SHORT EXERCISE -> Reproduce word for word the lines of the listing below. Begin at the line that contains "Identify the location of 'Experienced" and stop after the line that contains "(930, 109).".

==== SUPPLIED RECORDS

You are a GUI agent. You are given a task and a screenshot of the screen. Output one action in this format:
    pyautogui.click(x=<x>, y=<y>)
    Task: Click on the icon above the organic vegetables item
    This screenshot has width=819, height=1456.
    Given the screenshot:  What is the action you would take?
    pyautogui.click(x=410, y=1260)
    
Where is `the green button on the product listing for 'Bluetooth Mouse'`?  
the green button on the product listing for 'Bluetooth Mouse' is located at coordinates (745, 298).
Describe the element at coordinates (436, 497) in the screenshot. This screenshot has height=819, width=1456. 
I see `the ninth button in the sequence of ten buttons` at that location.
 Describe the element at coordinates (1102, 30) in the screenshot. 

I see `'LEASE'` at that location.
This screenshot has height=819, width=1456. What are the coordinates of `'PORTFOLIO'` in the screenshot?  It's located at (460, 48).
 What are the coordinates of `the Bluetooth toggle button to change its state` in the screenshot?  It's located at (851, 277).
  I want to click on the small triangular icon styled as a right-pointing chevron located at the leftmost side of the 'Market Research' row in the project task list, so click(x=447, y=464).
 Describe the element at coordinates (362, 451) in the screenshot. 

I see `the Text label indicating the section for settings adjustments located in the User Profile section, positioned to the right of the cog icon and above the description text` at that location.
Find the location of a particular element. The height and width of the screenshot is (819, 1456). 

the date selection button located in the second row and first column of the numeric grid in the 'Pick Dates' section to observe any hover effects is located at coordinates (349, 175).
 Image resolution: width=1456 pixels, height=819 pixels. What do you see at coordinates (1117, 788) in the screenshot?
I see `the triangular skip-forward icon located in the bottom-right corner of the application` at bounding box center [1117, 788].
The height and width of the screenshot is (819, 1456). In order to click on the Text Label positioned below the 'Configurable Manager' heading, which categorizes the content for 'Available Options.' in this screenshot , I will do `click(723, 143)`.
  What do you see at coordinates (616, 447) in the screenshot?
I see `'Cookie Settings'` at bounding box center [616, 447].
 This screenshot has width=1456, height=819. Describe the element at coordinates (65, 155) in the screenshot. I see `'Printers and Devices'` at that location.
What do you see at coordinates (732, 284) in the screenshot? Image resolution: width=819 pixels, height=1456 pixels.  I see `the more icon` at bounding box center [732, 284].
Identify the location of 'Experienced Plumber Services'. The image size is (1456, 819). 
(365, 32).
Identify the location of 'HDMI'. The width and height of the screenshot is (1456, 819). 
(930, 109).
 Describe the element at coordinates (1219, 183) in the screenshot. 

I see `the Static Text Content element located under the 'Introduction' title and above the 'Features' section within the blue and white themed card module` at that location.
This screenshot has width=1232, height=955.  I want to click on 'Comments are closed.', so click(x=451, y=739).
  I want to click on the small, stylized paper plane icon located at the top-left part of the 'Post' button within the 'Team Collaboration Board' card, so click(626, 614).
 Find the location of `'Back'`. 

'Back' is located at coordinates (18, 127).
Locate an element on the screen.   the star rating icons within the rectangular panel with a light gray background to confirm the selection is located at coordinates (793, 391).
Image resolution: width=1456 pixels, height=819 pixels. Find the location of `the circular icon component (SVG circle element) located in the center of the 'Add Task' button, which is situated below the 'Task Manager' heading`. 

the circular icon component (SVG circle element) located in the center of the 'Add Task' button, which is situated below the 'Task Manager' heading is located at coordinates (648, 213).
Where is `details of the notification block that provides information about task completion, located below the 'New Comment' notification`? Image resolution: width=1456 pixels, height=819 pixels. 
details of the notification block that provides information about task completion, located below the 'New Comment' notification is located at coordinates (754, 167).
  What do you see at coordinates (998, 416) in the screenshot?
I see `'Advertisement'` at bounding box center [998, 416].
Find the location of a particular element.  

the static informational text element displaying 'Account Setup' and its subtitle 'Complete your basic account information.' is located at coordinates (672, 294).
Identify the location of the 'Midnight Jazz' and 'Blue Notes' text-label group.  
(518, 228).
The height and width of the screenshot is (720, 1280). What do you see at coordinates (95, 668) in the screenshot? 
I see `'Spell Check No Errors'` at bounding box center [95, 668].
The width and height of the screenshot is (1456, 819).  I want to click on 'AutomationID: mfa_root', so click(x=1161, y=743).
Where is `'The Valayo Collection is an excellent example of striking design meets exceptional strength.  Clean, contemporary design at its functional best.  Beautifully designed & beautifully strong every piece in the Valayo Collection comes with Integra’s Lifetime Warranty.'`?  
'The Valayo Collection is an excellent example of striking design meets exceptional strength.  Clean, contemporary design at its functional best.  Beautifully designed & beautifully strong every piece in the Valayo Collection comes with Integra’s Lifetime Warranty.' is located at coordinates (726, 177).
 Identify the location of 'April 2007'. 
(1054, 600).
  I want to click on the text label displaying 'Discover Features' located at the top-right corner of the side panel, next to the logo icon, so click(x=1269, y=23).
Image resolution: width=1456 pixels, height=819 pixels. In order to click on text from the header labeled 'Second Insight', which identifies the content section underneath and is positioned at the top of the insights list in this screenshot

========

RESPONSE ->
Identify the location of 'Experienced Plumber Services'. The image size is (1456, 819). 
(365, 32).
Identify the location of 'HDMI'. The width and height of the screenshot is (1456, 819). 
(930, 109).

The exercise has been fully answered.